What is expected: Can you restate the lines of the entries below, word for word, from the first one through the line that includes "Click the 3,856.9 BUY button on gold"?

[[ Dataset entries, beginning ]]

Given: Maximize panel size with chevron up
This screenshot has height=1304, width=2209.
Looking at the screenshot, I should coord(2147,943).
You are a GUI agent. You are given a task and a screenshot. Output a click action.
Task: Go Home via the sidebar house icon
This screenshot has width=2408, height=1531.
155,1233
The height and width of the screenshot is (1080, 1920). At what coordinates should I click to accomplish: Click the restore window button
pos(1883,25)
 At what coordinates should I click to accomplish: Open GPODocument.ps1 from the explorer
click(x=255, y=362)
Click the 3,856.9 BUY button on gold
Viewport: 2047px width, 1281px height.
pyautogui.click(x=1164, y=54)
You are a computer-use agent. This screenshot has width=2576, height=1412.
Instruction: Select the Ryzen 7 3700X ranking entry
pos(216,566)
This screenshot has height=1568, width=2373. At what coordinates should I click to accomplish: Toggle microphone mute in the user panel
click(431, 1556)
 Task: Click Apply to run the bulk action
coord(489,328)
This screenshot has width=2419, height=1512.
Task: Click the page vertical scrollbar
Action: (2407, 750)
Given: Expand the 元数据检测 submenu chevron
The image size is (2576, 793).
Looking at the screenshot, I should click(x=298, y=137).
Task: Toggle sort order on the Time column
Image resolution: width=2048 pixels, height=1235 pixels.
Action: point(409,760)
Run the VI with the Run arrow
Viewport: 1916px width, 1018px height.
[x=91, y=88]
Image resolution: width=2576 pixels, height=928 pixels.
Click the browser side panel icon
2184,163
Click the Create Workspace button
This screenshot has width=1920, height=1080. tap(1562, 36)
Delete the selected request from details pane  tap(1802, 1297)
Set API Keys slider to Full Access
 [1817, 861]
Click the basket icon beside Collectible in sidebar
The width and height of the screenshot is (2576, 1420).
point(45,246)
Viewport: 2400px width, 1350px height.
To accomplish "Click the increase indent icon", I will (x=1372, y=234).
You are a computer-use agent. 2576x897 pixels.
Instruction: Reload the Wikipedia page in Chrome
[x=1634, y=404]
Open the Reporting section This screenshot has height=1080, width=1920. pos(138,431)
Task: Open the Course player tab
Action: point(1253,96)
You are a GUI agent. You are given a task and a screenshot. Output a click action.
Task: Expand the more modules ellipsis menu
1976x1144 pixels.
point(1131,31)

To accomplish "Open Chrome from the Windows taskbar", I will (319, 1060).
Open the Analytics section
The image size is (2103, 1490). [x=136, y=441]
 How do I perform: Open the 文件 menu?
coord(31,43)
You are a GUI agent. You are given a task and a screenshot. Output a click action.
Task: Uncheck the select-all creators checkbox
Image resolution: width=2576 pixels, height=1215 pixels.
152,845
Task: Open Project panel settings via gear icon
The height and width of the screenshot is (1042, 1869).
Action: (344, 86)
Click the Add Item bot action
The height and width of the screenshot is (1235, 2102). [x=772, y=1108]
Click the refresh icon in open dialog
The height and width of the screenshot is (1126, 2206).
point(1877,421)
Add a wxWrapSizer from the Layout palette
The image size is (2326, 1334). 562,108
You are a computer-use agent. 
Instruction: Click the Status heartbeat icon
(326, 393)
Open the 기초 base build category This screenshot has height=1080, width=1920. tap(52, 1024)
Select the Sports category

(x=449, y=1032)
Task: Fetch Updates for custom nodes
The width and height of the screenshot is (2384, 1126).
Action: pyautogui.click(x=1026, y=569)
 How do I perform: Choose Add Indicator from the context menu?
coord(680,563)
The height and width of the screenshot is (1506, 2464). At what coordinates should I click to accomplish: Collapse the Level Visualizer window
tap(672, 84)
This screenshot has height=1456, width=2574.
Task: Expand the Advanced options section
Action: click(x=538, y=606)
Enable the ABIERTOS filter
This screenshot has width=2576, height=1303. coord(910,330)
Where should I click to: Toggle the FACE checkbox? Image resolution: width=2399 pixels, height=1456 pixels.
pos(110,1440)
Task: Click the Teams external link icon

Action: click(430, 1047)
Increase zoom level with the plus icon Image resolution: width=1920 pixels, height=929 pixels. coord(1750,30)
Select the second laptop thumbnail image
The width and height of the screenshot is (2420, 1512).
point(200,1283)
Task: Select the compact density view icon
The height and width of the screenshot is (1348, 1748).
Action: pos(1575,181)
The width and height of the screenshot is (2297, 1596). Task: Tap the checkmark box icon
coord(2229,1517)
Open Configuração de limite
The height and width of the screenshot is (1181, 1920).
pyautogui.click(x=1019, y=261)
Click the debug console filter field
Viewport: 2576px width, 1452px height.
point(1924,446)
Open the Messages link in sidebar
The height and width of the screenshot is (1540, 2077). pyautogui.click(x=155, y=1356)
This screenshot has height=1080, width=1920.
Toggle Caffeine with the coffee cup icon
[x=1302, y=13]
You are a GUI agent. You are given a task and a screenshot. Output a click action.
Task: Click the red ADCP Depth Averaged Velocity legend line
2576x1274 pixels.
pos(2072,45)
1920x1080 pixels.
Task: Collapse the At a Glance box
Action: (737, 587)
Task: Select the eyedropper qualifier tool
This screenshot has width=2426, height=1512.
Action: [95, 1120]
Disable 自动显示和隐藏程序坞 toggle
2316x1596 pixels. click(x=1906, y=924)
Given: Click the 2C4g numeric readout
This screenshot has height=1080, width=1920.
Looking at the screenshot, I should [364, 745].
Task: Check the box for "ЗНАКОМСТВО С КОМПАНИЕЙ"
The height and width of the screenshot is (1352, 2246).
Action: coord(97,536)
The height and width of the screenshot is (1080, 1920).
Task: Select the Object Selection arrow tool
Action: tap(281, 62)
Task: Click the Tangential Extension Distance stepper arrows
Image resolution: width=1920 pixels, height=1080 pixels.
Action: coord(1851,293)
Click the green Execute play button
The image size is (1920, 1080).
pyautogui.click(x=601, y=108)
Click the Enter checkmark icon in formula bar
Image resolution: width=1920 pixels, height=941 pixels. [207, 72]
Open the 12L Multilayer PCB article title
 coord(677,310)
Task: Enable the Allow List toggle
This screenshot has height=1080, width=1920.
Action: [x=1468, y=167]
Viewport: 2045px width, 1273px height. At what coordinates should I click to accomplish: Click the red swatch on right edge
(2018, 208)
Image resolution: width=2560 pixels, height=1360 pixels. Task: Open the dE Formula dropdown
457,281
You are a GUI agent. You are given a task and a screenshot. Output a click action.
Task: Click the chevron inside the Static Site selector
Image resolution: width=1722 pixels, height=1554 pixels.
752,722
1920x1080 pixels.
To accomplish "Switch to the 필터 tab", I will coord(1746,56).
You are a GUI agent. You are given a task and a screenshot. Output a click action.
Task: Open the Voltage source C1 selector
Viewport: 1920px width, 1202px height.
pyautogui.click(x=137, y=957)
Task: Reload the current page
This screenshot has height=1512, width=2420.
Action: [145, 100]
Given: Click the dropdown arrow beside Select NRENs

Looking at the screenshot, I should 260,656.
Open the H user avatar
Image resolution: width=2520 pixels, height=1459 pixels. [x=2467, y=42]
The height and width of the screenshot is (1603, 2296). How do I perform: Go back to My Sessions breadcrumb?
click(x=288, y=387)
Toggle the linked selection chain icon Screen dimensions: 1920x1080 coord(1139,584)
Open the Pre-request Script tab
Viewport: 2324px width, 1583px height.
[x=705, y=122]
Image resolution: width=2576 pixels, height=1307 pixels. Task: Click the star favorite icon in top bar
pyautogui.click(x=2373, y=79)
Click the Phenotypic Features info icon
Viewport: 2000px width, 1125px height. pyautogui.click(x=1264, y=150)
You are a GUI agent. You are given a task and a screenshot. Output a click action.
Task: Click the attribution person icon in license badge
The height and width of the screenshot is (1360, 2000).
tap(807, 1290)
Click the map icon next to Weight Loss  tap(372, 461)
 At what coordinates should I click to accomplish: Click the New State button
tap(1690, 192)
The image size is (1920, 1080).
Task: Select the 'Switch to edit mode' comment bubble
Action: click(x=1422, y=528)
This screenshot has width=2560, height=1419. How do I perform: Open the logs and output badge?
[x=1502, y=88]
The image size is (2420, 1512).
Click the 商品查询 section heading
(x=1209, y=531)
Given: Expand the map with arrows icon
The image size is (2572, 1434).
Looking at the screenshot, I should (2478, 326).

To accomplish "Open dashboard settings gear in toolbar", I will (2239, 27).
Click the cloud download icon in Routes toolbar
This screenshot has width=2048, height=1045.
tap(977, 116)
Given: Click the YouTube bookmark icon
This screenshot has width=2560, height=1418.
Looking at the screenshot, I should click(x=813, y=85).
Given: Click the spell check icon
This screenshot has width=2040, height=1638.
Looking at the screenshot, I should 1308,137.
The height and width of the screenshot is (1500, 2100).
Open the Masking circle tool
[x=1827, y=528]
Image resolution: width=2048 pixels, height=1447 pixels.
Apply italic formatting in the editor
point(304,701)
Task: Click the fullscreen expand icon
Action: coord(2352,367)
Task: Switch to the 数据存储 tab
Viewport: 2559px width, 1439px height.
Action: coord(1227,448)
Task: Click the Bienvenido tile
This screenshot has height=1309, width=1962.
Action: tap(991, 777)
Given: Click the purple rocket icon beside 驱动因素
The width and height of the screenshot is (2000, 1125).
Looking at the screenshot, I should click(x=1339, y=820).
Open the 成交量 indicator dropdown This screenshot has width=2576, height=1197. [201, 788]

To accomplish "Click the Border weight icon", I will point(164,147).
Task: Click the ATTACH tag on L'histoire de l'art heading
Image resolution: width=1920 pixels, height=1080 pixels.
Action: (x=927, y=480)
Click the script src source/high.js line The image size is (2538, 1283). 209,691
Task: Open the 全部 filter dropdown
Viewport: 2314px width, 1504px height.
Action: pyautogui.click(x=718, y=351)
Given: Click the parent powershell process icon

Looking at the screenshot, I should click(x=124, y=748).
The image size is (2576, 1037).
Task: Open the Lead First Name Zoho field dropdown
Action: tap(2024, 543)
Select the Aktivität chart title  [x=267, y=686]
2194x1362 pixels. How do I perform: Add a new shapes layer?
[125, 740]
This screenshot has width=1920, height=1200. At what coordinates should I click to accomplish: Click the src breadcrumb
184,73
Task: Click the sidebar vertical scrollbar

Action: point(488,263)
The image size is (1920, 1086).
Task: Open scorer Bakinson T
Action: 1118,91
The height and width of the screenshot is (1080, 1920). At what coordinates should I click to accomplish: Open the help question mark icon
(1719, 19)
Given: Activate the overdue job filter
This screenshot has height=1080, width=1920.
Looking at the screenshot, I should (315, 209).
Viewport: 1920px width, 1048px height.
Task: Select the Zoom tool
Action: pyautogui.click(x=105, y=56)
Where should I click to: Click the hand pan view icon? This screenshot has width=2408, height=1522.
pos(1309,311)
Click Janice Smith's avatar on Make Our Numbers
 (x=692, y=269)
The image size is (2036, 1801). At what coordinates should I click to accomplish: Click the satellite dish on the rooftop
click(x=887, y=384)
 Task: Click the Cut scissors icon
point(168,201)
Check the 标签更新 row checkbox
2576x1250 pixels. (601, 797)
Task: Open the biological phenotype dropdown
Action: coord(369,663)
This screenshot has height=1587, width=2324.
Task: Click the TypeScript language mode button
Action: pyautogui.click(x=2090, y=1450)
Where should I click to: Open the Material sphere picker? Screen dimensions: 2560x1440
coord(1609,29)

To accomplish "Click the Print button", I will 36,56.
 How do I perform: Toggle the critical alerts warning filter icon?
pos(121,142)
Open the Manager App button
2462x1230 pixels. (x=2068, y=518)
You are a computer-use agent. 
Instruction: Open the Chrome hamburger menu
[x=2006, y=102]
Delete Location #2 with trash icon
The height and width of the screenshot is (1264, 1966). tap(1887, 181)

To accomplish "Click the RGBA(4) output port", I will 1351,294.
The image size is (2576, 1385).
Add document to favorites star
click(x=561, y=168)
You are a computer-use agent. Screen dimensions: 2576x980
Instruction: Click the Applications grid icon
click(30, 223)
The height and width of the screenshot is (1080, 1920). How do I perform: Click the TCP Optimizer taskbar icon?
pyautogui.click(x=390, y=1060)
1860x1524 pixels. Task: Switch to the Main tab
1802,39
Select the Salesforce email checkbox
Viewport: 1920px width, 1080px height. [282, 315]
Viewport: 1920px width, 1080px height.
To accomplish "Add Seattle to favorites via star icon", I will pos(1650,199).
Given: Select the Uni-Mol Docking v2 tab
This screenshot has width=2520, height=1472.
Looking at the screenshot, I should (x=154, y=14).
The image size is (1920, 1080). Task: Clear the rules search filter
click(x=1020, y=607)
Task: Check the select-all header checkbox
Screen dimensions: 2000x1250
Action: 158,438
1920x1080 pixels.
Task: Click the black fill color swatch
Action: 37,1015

[[ Dataset entries, end ]]

Answer to the problem:
Given: Maximize panel size with chevron up
This screenshot has height=1304, width=2209.
Looking at the screenshot, I should coord(2147,943).
You are a GUI agent. You are given a task and a screenshot. Output a click action.
Task: Go Home via the sidebar house icon
This screenshot has width=2408, height=1531.
155,1233
The height and width of the screenshot is (1080, 1920). At what coordinates should I click to accomplish: Click the restore window button
pos(1883,25)
 At what coordinates should I click to accomplish: Open GPODocument.ps1 from the explorer
click(x=255, y=362)
Click the 3,856.9 BUY button on gold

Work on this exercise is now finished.